* **ABOUT THIS TASK**:
Exclude the pictures, then quote exactly the lines from the one holding "Click the 快捷交易 button" through the last line of the records.

═════ DATA TO PROCESS ═════

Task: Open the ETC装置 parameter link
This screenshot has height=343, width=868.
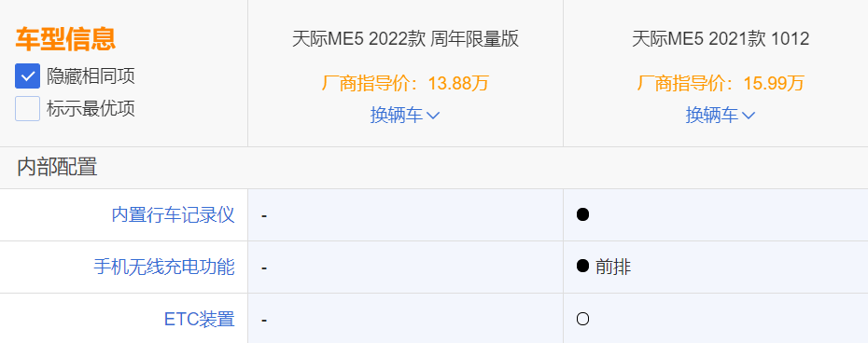Action: pos(200,319)
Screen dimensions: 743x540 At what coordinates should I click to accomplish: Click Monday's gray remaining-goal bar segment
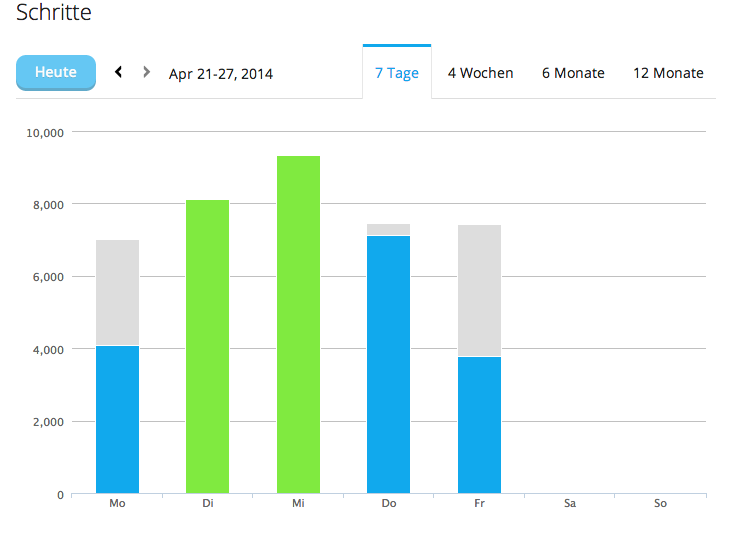[117, 292]
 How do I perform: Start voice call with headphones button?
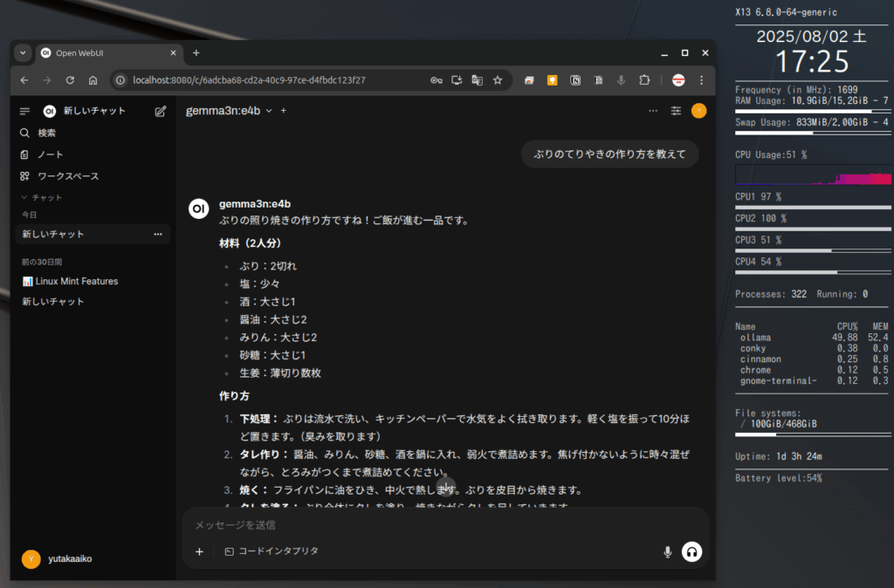click(x=691, y=551)
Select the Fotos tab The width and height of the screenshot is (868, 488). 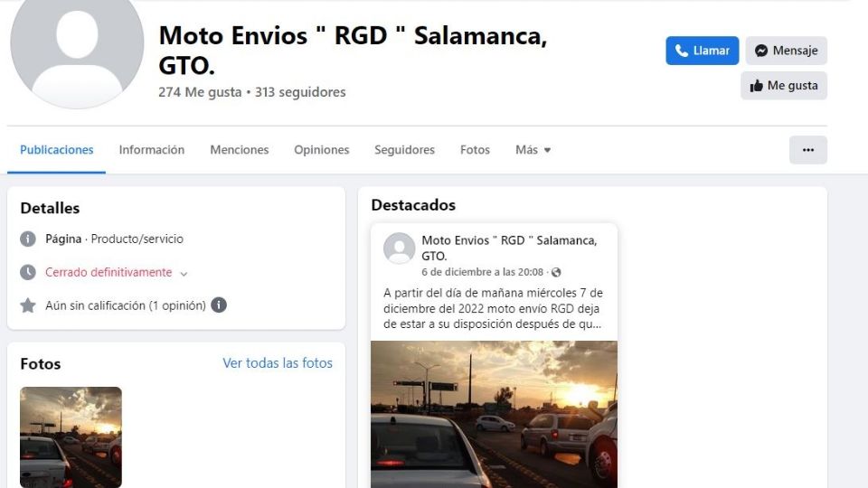click(x=475, y=150)
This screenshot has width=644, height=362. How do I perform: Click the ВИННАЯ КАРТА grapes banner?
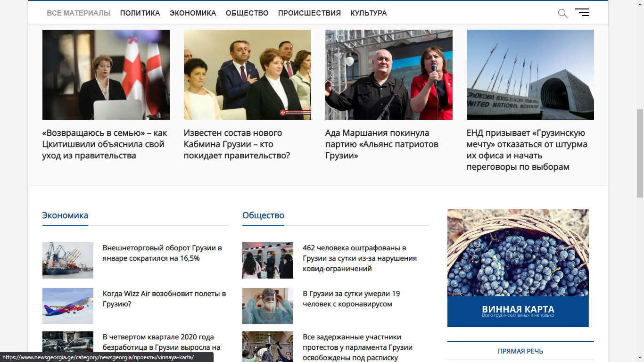pos(518,268)
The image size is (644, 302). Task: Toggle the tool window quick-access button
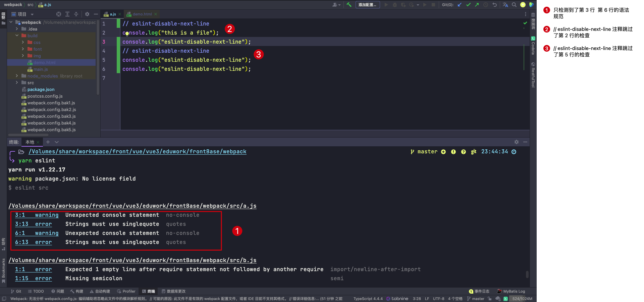4,299
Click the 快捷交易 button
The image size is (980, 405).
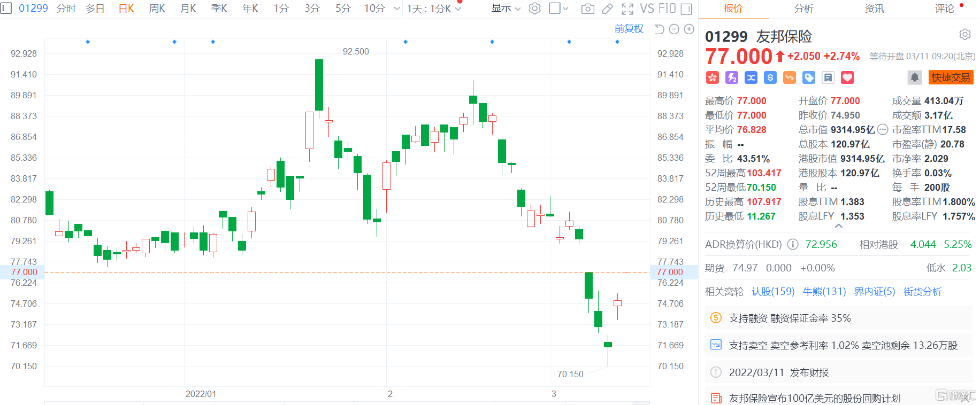(x=951, y=77)
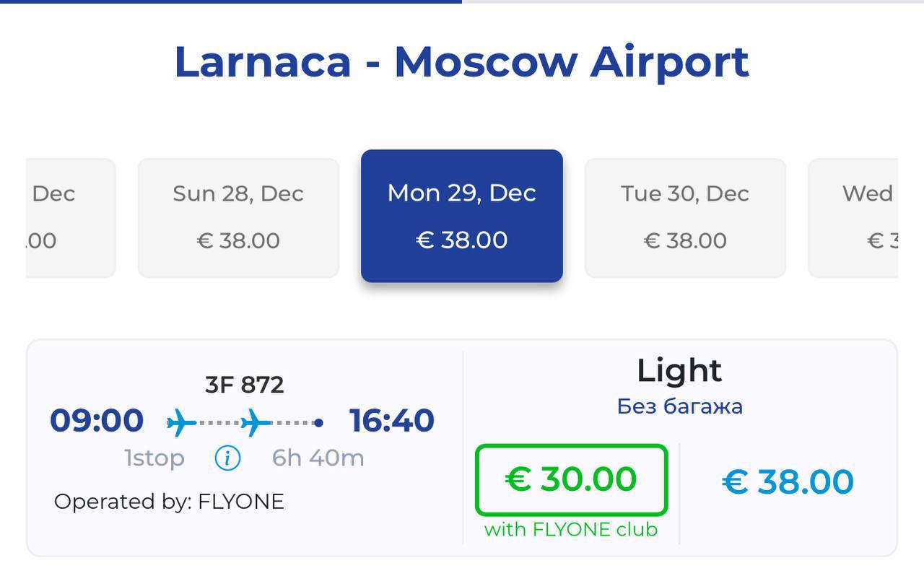Click the info icon beside 1stop
The width and height of the screenshot is (924, 576).
pyautogui.click(x=227, y=458)
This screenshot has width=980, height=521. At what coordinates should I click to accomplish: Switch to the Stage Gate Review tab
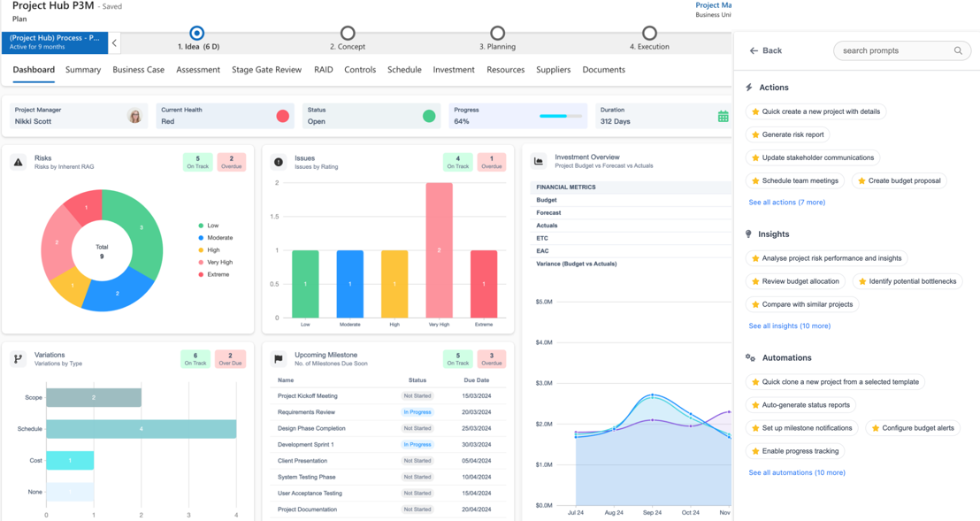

═════

* **SOLUTION BELOW**:
Click the 快捷交易 button
The image size is (980, 405).
(x=951, y=77)
Click the info icon beside 1stop
The width and height of the screenshot is (924, 576).
pyautogui.click(x=227, y=458)
This screenshot has width=980, height=521. At what coordinates should I click to accomplish: Switch to the Stage Gate Review tab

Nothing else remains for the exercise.